All records need to be reproduced exactly. Keep every word as it is.

Provided information section start

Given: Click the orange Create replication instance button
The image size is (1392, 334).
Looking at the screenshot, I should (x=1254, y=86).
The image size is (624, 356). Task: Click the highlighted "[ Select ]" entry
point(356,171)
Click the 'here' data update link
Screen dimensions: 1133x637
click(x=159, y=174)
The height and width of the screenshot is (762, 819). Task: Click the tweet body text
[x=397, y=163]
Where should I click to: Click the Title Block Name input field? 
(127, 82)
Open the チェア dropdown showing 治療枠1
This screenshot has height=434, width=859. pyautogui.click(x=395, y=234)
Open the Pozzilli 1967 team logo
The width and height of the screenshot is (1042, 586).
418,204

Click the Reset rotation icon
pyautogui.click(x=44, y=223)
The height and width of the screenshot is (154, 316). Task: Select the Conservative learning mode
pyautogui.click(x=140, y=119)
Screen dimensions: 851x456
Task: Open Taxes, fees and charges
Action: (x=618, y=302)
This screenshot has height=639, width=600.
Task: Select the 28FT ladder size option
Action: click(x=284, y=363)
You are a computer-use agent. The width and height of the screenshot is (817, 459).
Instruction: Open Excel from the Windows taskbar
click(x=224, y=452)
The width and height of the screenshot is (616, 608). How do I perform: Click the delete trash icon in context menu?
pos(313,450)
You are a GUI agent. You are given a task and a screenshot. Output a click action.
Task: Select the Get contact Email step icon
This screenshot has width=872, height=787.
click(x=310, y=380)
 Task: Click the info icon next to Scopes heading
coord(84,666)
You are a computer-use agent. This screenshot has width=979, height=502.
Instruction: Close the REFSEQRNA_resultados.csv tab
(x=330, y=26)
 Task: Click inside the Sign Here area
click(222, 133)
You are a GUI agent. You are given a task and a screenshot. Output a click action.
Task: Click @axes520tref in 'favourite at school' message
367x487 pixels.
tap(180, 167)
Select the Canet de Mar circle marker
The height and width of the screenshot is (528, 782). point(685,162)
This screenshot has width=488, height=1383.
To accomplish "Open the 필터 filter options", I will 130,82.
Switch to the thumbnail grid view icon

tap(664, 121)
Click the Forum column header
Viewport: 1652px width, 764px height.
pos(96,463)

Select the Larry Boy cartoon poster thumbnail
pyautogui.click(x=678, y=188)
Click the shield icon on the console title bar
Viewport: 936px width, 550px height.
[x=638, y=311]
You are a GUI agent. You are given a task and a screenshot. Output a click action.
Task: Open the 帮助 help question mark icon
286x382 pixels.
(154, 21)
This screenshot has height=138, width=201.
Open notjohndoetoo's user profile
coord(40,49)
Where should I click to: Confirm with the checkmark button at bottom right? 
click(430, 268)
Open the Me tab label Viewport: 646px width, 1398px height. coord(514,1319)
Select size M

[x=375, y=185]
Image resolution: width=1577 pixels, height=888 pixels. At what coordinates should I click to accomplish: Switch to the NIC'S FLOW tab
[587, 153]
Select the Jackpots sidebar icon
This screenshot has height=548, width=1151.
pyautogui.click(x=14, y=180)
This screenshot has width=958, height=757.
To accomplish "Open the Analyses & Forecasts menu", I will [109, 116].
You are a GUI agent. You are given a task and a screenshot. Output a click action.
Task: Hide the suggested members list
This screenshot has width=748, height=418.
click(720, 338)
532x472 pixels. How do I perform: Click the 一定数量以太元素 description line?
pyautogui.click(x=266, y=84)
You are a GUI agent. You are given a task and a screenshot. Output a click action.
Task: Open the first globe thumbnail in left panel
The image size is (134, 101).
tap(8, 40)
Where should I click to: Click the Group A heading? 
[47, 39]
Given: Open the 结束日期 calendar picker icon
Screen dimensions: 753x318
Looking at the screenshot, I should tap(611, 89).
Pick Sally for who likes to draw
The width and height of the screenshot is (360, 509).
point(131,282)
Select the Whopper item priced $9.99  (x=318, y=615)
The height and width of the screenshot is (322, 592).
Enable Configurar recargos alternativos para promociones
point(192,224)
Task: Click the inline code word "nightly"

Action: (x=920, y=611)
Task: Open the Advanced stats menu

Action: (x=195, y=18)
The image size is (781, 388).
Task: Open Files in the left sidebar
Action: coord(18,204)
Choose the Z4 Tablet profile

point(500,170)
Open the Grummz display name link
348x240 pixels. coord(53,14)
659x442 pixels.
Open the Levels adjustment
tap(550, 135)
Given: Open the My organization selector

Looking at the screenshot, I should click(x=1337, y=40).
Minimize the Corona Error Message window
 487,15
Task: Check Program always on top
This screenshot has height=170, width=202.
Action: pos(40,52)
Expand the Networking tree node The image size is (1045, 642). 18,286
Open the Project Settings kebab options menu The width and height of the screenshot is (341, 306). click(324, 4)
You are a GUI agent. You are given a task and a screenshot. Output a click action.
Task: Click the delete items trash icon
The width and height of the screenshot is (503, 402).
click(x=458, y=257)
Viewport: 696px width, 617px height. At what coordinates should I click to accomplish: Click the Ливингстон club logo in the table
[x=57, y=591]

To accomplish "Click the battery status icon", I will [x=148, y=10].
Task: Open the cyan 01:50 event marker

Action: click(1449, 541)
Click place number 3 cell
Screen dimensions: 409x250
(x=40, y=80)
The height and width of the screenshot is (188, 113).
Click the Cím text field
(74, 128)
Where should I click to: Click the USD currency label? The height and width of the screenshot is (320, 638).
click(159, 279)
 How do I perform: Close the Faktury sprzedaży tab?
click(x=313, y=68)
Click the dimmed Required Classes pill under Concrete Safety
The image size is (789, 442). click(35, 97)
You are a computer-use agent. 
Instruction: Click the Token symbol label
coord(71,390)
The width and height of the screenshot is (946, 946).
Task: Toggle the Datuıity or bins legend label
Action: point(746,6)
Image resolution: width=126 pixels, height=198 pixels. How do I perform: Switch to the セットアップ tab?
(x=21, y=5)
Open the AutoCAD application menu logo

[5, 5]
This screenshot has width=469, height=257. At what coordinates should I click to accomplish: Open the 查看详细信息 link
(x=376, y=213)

Provided information section end

Your response
Given: Click the orange Create replication instance button
The image size is (1392, 334).
Looking at the screenshot, I should (x=1254, y=86).
The image size is (624, 356). Task: Click the highlighted "[ Select ]" entry
point(356,171)
Click the 'here' data update link
Screen dimensions: 1133x637
click(x=159, y=174)
The height and width of the screenshot is (762, 819). Task: Click the tweet body text
[x=397, y=163]
Where should I click to: Click the Title Block Name input field? 
(127, 82)
Open the チェア dropdown showing 治療枠1
This screenshot has height=434, width=859. pyautogui.click(x=395, y=234)
Open the Pozzilli 1967 team logo
The width and height of the screenshot is (1042, 586).
418,204

Click the Reset rotation icon
pyautogui.click(x=44, y=223)
The height and width of the screenshot is (154, 316). Task: Select the Conservative learning mode
pyautogui.click(x=140, y=119)
Screen dimensions: 851x456
Task: Open Taxes, fees and charges
Action: (x=618, y=302)
This screenshot has height=639, width=600.
Task: Select the 28FT ladder size option
Action: click(x=284, y=363)
You are a computer-use agent. The width and height of the screenshot is (817, 459).
Instruction: Open Excel from the Windows taskbar
click(x=224, y=452)
The width and height of the screenshot is (616, 608). How do I perform: Click the delete trash icon in context menu?
pos(313,450)
You are a GUI agent. You are given a task and a screenshot. Output a click action.
Task: Select the Get contact Email step icon
This screenshot has width=872, height=787.
click(x=310, y=380)
 Task: Click the info icon next to Scopes heading
coord(84,666)
You are a computer-use agent. This screenshot has width=979, height=502.
Instruction: Close the REFSEQRNA_resultados.csv tab
(x=330, y=26)
 Task: Click inside the Sign Here area
click(222, 133)
You are a GUI agent. You are given a task and a screenshot. Output a click action.
Task: Click @axes520tref in 'favourite at school' message
367x487 pixels.
tap(180, 167)
Select the Canet de Mar circle marker
The height and width of the screenshot is (528, 782). point(685,162)
This screenshot has width=488, height=1383.
To accomplish "Open the 필터 filter options", I will 130,82.
Switch to the thumbnail grid view icon

tap(664, 121)
Click the Forum column header
Viewport: 1652px width, 764px height.
pos(96,463)

Select the Larry Boy cartoon poster thumbnail
pyautogui.click(x=678, y=188)
Click the shield icon on the console title bar
Viewport: 936px width, 550px height.
[x=638, y=311]
You are a GUI agent. You are given a task and a screenshot. Output a click action.
Task: Open the 帮助 help question mark icon
286x382 pixels.
(154, 21)
This screenshot has height=138, width=201.
Open notjohndoetoo's user profile
coord(40,49)
Where should I click to: Confirm with the checkmark button at bottom right? 
click(430, 268)
Open the Me tab label Viewport: 646px width, 1398px height. coord(514,1319)
Select size M

[x=375, y=185]
Image resolution: width=1577 pixels, height=888 pixels. At what coordinates should I click to accomplish: Switch to the NIC'S FLOW tab
[587, 153]
Select the Jackpots sidebar icon
This screenshot has height=548, width=1151.
pyautogui.click(x=14, y=180)
This screenshot has width=958, height=757.
To accomplish "Open the Analyses & Forecasts menu", I will [109, 116].
You are a GUI agent. You are given a task and a screenshot. Output a click action.
Task: Hide the suggested members list
This screenshot has width=748, height=418.
click(720, 338)
532x472 pixels. How do I perform: Click the 一定数量以太元素 description line?
pyautogui.click(x=266, y=84)
You are a GUI agent. You are given a task and a screenshot. Output a click action.
Task: Open the first globe thumbnail in left panel
The image size is (134, 101).
tap(8, 40)
Where should I click to: Click the Group A heading? 
[47, 39]
Given: Open the 结束日期 calendar picker icon
Screen dimensions: 753x318
Looking at the screenshot, I should tap(611, 89).
Pick Sally for who likes to draw
The width and height of the screenshot is (360, 509).
point(131,282)
Select the Whopper item priced $9.99  (x=318, y=615)
The height and width of the screenshot is (322, 592).
Enable Configurar recargos alternativos para promociones
point(192,224)
Task: Click the inline code word "nightly"

Action: (x=920, y=611)
Task: Open the Advanced stats menu

Action: (x=195, y=18)
The image size is (781, 388).
Task: Open Files in the left sidebar
Action: coord(18,204)
Choose the Z4 Tablet profile

point(500,170)
Open the Grummz display name link
348x240 pixels. coord(53,14)
659x442 pixels.
Open the Levels adjustment
tap(550, 135)
Given: Open the My organization selector

Looking at the screenshot, I should click(x=1337, y=40).
Minimize the Corona Error Message window
 487,15
Task: Check Program always on top
This screenshot has height=170, width=202.
Action: pos(40,52)
Expand the Networking tree node The image size is (1045, 642). 18,286
Open the Project Settings kebab options menu The width and height of the screenshot is (341, 306). click(324, 4)
You are a GUI agent. You are given a task and a screenshot. Output a click action.
Task: Click the delete items trash icon
The width and height of the screenshot is (503, 402).
click(x=458, y=257)
Viewport: 696px width, 617px height. At what coordinates should I click to accomplish: Click the Ливингстон club logo in the table
[x=57, y=591]

To accomplish "Click the battery status icon", I will [x=148, y=10].
Task: Open the cyan 01:50 event marker

Action: click(1449, 541)
Click place number 3 cell
Screen dimensions: 409x250
(x=40, y=80)
The height and width of the screenshot is (188, 113).
Click the Cím text field
(74, 128)
Where should I click to: Click the USD currency label? The height and width of the screenshot is (320, 638).
click(159, 279)
 How do I perform: Close the Faktury sprzedaży tab?
click(x=313, y=68)
Click the dimmed Required Classes pill under Concrete Safety
The image size is (789, 442). click(35, 97)
You are a computer-use agent. 
Instruction: Click the Token symbol label
coord(71,390)
The width and height of the screenshot is (946, 946).
Task: Toggle the Datuıity or bins legend label
Action: point(746,6)
Image resolution: width=126 pixels, height=198 pixels. How do I perform: Switch to the セットアップ tab?
(x=21, y=5)
Open the AutoCAD application menu logo

[5, 5]
This screenshot has width=469, height=257. At what coordinates should I click to accomplish: Open the 查看详细信息 link
(x=376, y=213)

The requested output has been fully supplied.